-- begin SOURCE MATERIAL --

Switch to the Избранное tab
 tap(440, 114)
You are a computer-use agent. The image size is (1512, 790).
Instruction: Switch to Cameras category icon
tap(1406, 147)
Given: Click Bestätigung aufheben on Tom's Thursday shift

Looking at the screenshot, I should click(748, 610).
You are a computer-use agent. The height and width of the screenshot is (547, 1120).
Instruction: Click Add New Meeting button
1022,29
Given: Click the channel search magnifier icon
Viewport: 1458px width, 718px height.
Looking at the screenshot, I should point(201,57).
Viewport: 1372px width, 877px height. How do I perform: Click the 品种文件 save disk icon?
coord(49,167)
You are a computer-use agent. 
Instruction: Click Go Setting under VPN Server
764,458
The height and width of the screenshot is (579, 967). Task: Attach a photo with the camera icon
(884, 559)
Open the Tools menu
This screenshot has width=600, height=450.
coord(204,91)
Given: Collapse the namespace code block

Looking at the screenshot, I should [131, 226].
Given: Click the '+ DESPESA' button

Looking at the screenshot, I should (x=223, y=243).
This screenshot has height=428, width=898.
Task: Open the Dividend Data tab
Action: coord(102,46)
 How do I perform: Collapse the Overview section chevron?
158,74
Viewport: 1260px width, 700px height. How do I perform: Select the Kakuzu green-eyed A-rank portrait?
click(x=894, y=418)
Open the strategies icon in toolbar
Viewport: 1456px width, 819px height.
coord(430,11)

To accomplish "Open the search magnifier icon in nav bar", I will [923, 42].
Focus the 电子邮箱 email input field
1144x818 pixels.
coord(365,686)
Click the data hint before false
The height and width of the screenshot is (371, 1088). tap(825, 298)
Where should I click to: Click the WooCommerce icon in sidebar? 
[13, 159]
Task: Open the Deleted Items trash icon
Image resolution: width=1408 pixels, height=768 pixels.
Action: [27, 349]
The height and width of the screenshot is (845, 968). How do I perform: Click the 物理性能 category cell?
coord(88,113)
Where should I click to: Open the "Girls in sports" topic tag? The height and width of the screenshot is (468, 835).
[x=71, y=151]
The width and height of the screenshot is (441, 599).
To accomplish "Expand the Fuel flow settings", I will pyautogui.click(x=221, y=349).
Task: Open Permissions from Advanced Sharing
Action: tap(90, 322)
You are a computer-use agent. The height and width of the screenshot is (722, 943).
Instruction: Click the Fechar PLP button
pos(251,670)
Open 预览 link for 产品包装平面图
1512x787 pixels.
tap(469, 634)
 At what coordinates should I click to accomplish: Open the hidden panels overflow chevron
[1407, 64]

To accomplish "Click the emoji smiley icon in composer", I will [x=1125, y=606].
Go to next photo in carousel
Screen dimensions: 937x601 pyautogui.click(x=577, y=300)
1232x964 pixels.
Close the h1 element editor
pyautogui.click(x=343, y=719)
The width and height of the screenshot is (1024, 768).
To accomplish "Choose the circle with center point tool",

-- end SOURCE MATERIAL --

[WHAT YOU NEED TO DO]: Reproduce the data word for word, from its first line through the line containing "[x=71, y=151]".

[OUTPUT]:
Switch to the Избранное tab
 tap(440, 114)
You are a computer-use agent. The image size is (1512, 790).
Instruction: Switch to Cameras category icon
tap(1406, 147)
Given: Click Bestätigung aufheben on Tom's Thursday shift

Looking at the screenshot, I should click(748, 610).
You are a computer-use agent. The height and width of the screenshot is (547, 1120).
Instruction: Click Add New Meeting button
1022,29
Given: Click the channel search magnifier icon
Viewport: 1458px width, 718px height.
Looking at the screenshot, I should point(201,57).
Viewport: 1372px width, 877px height. How do I perform: Click the 品种文件 save disk icon?
coord(49,167)
You are a computer-use agent. 
Instruction: Click Go Setting under VPN Server
764,458
The height and width of the screenshot is (579, 967). Task: Attach a photo with the camera icon
(884, 559)
Open the Tools menu
This screenshot has width=600, height=450.
coord(204,91)
Given: Collapse the namespace code block

Looking at the screenshot, I should [131, 226].
Given: Click the '+ DESPESA' button

Looking at the screenshot, I should (x=223, y=243).
This screenshot has height=428, width=898.
Task: Open the Dividend Data tab
Action: coord(102,46)
 How do I perform: Collapse the Overview section chevron?
158,74
Viewport: 1260px width, 700px height. How do I perform: Select the Kakuzu green-eyed A-rank portrait?
click(x=894, y=418)
Open the strategies icon in toolbar
Viewport: 1456px width, 819px height.
coord(430,11)

To accomplish "Open the search magnifier icon in nav bar", I will [923, 42].
Focus the 电子邮箱 email input field
1144x818 pixels.
coord(365,686)
Click the data hint before false
The height and width of the screenshot is (371, 1088). tap(825, 298)
Where should I click to: Click the WooCommerce icon in sidebar? 
[13, 159]
Task: Open the Deleted Items trash icon
Image resolution: width=1408 pixels, height=768 pixels.
Action: [27, 349]
The height and width of the screenshot is (845, 968). How do I perform: Click the 物理性能 category cell?
coord(88,113)
Where should I click to: Open the "Girls in sports" topic tag? The height and width of the screenshot is (468, 835).
[x=71, y=151]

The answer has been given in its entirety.